On it's own, it's really good. One of the first things I noticed is that Brust has total control over his narrator. The book operates on two levels. There is the general story of Khaavren and his fellow Guardsmen and the intrigues of the Court and the Empire. There is also the story that the narrator, Sir Paarfi of Roundwood, is telling. The narrator's voice is as much a character in the story as the actual participants in the events that he is telling about.
Brust is writing a blatant ripoff of the style and some of the plot elements in Alexander Dumas' Three Musketeer books. (Click the link, if you aren't familiar with them.) The best known is The Three Musketeers but Dumas went on to continue the story in 4 more volumes, three of which are actually subdivisions of one book.
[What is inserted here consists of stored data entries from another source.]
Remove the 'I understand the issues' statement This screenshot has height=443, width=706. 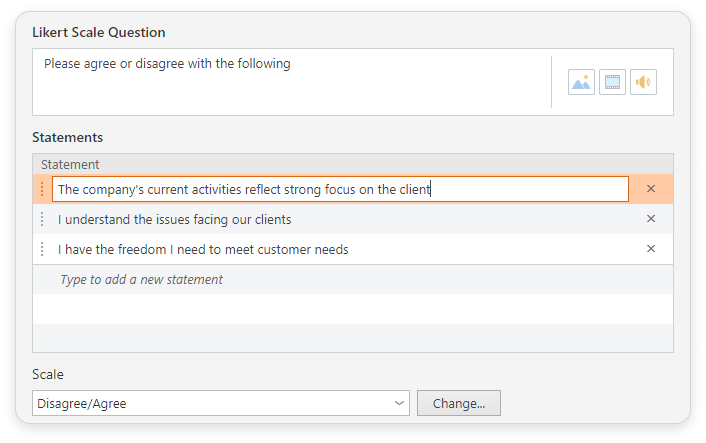pyautogui.click(x=651, y=219)
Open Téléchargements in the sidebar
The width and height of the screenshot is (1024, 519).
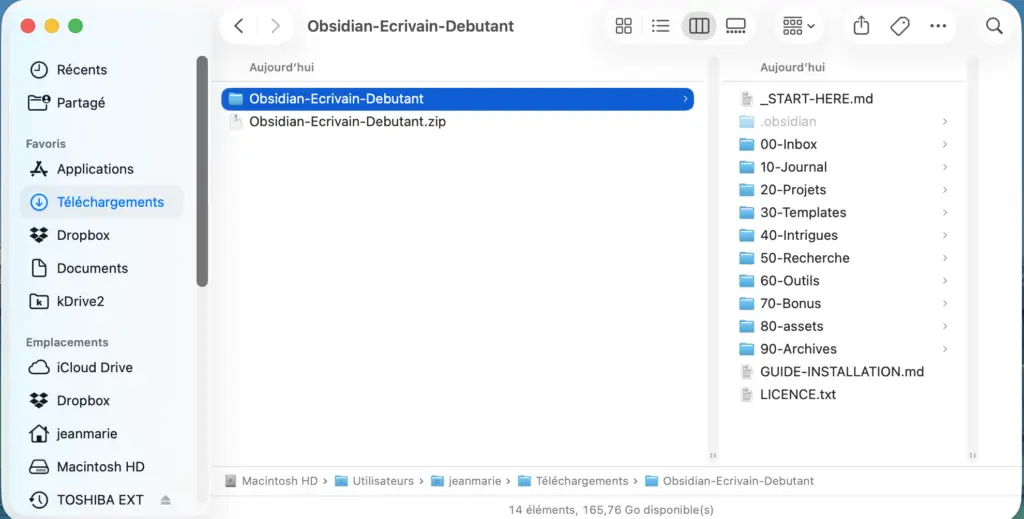(x=110, y=202)
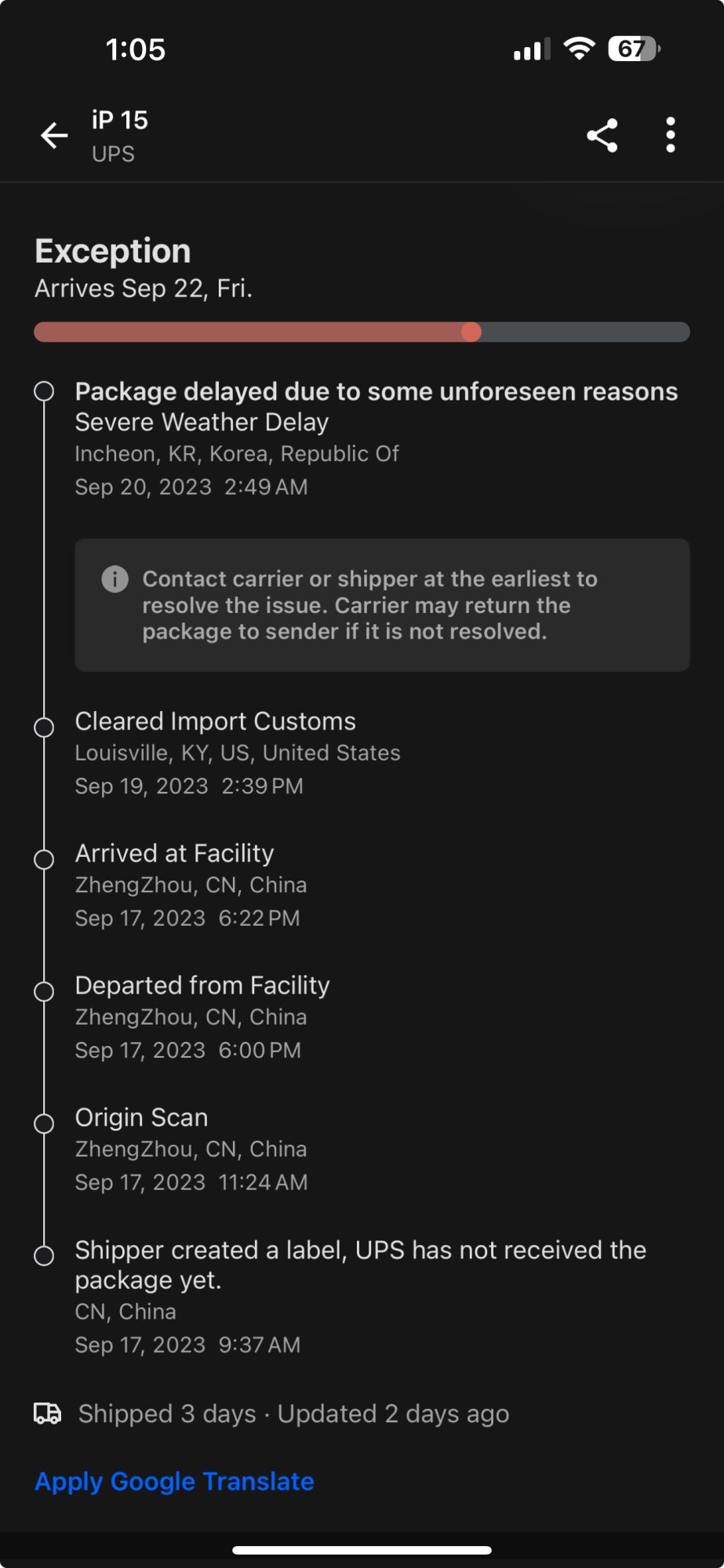Tap the delivery truck icon
Viewport: 724px width, 1568px height.
[x=47, y=1414]
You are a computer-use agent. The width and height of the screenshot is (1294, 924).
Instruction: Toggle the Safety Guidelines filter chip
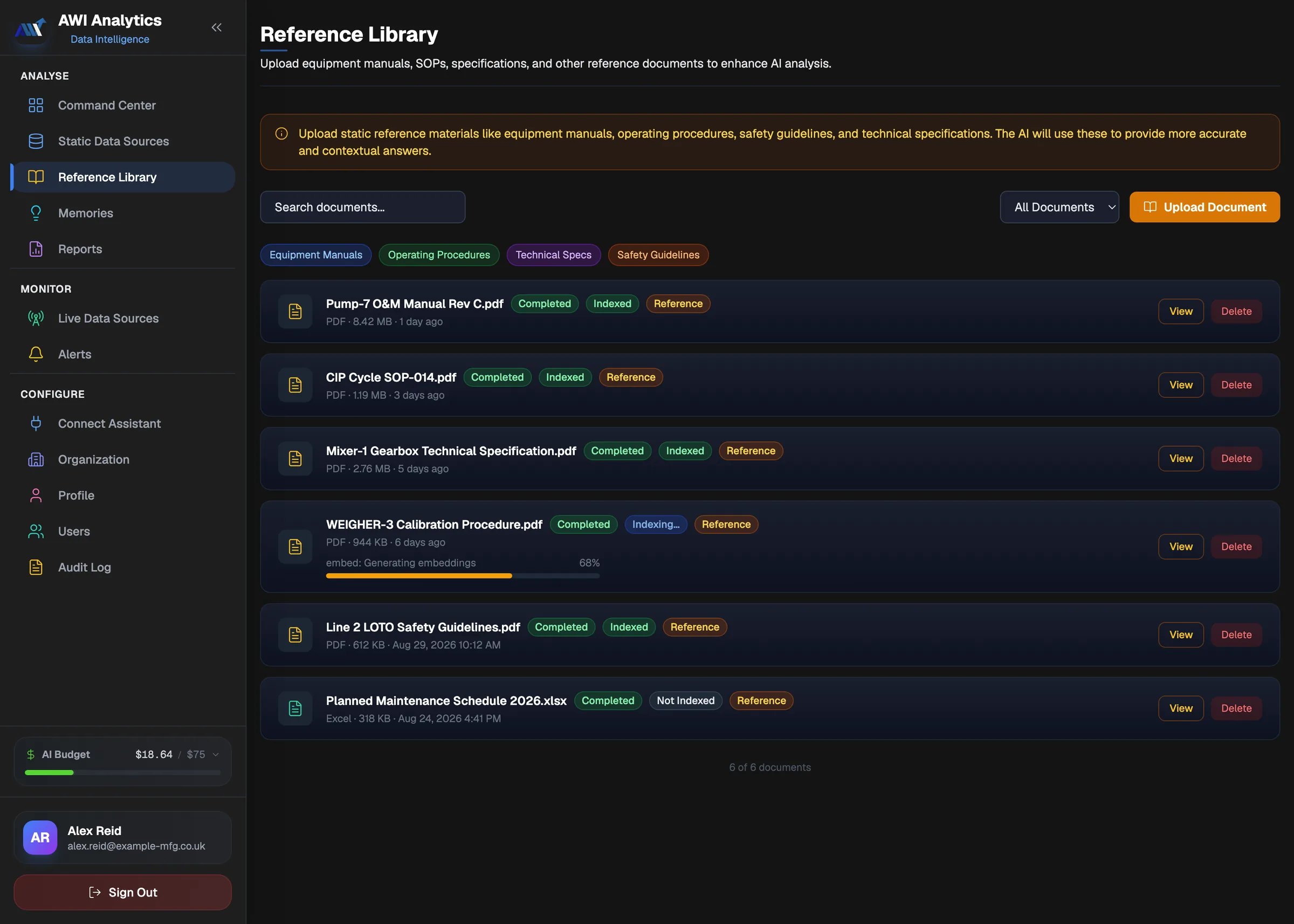[658, 255]
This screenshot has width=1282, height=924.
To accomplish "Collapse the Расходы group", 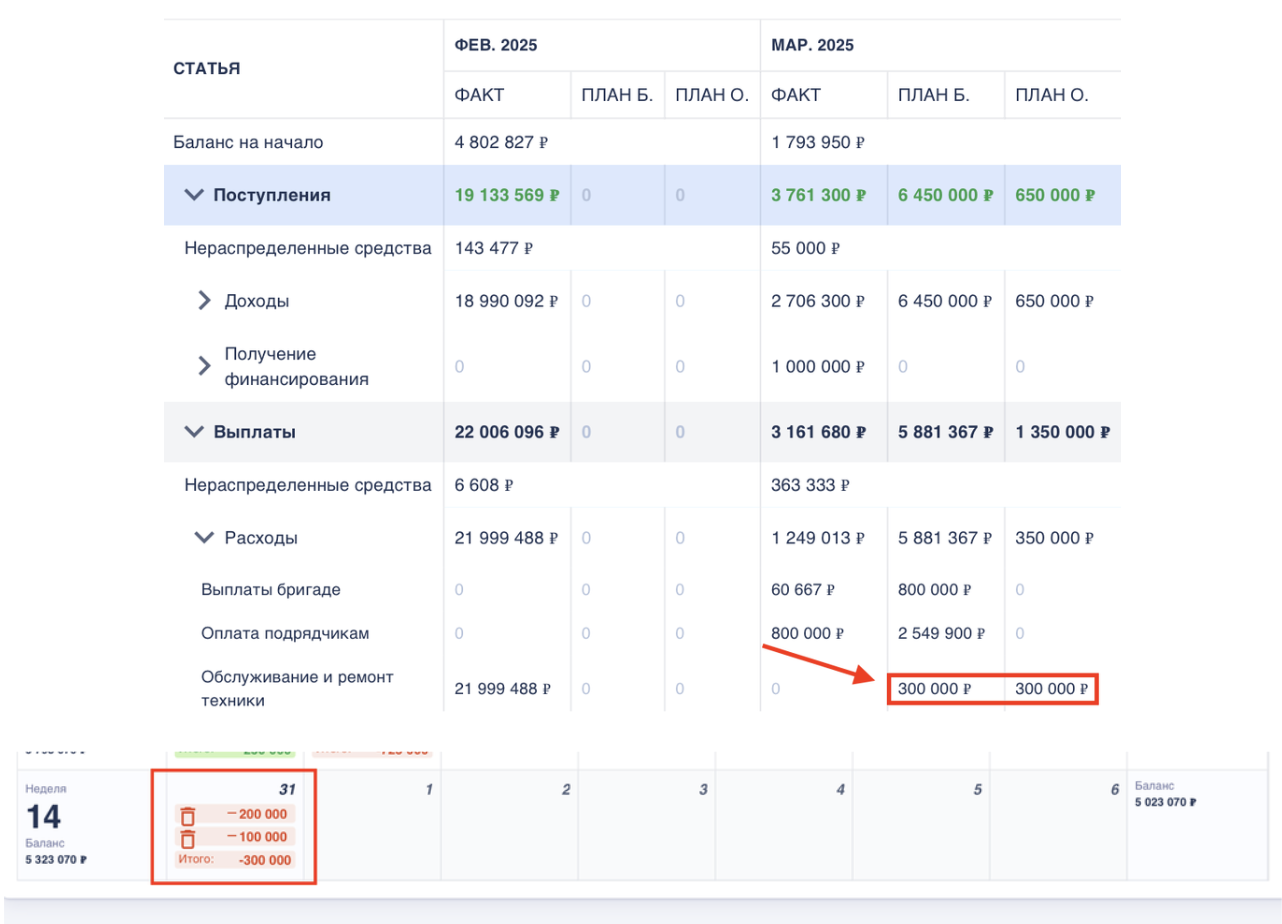I will click(x=204, y=539).
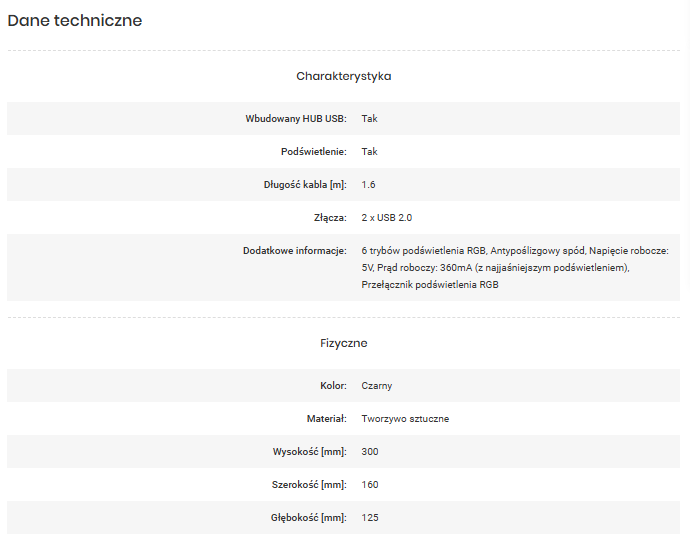Select the "Czarny" color value

coord(377,386)
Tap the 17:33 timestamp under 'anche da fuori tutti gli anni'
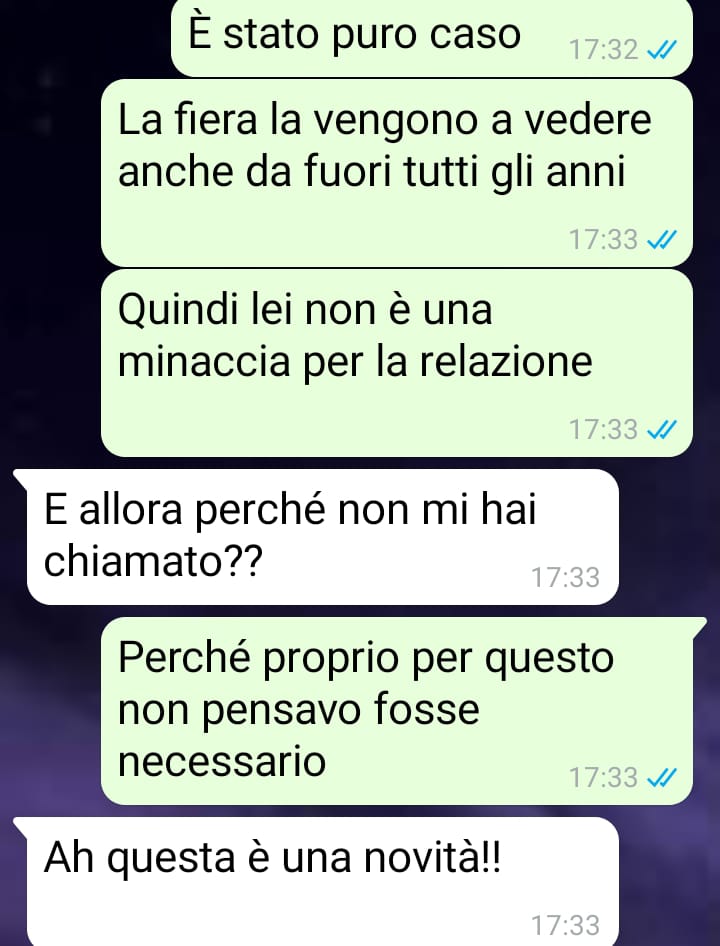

So, like Dumas' books, this book is a historical romance, a swashbuckling tale of sword fighting and dueling with a love interest and court intrigues. It's wordy and has long, complex sentences and takes forever to get to the point. And that is what is so fun about it.
One suggestion I would make to any reader coming to this series after reading the Vlad Taltos series is to read the Author's preface and the two About the Author sections at the end before beginning the book proper. It will clue you into the narrator's voice and how it relates to the action of the story.Posted by Deb English at May 24, 2004 07:55 PM
Do I have to read all the Vlad Taltos books before reading this?
Will Duquette said:
No, not at all--they are (mostly) unrelated tales taking place in the same world (though at different times).
I agree with Will. In fact, if you read this series first, the Vlad books make a bit more sense and you will catch references to them.